Here’s a post at Kill Zone Blog by Joanna Campbell Slan on incorporating an animal character into a novel. A mystery novel, one may assume, given that this post is at Kill Zone Blog, but it’s an interesting topic no matter the genre, right?
Writing an animal character is tricky. You don’t want to get too sappy, you don’t want to turn off non-pet people, and you shouldn’t rely on the animal to be a deus ex machina, a mystery that’s literally solved by God’s intervention.
All good points. Too sappy, too human, too artificial-robot-friend, there are many ways to go wrong. Looks like Slan based her animal character on a friend’s Golden, and used this particular dog’s obsession with carrying around stuffed toys to incorporate a dog into her plot:
Taken all together, those observations gave me a lot of good ideas. What if someone used a pet toy as a place to hide something of value? What if the toy as a sort of ersatz safe deposit box? That was the break-through idea that became the nucleus of my story.
So that’s all fine and good, but this post is really rather specific. It’s not about fitting an animal character into YOUR story; it’s about how Slan worked a particular dog into HER story. It’s not actually that hard to broaden the topic. In fact, let’s make it into a top-five list:
Top Five Points to Keep in Mind When Writing an Animal Character:
1) Animals are not humans in furry suits. Unless there’s a good reason to do otherwise (say, the bull terrier is solving the murder mystery), an animal should behave in a moderately realistic way. It will add depth to your novel if your dogs behave like dogs, your foxes like foxes, your horses like horses, not like humans or like transportation robots (like a whole bunch of examples). Exceptions: if your horses are actually avatars of the gods, that’s different. Or robots, like Fes, for example.

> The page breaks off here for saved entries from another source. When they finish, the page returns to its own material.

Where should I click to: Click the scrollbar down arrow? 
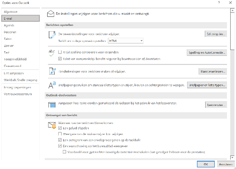coord(232,158)
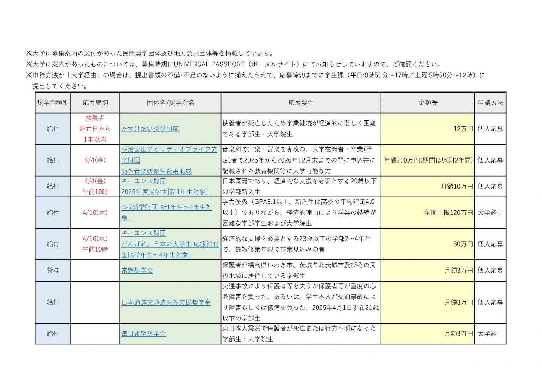Select the 月額10万円 amount cell
This screenshot has width=542, height=384.
(457, 187)
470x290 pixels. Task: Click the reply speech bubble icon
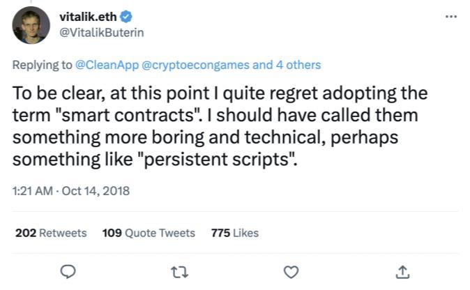[68, 271]
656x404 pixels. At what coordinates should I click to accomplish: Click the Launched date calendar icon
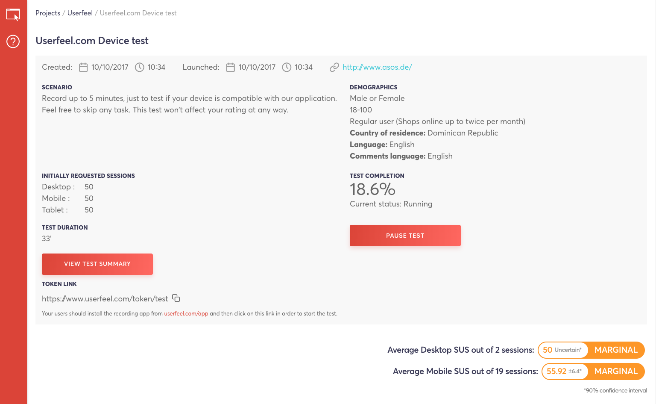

2) Animals do not come pre-programmed by God to do what they’re told. The idea that dogs are easily trained to be perfectly obedient regardless of the distractions around them is ridiculous. I just detest fictional dogs — and worse, wolves — that are perfectly obedient. In fact, I dislike all Perfectly Obedient Robots in fantasy, whatever animal they are disguised as.
3) Animals are quirky. I like the ones that have personality, especially personalities that are not always convenient. I’m thinking of Dag’s horse Copperhead here.
4) If you’re writing anything contemporary, breed matters. Ilona Andrews does the best job with dogs of anyone I know of. They insert believable dogs of various interesting, less common breeds into their books. I really like that. If you’re writing secondary worlds, then inserting breeds that make sense in the region adds depth to your worldbuilding. Elizabeth Bear did a great job of this.
5) And sure, getting back to the linked post that started this whole thing, it can probably add verisimilitude to base your specific animal character on a real-world example, at least in some instances. My Lila, in the story of the same name, was based on my first Papillon.
One story that comes to mind where the animals were handled really well — and were not telepathically or otherwise subordinate to the human protagonist — is Catseye by Andre Norton.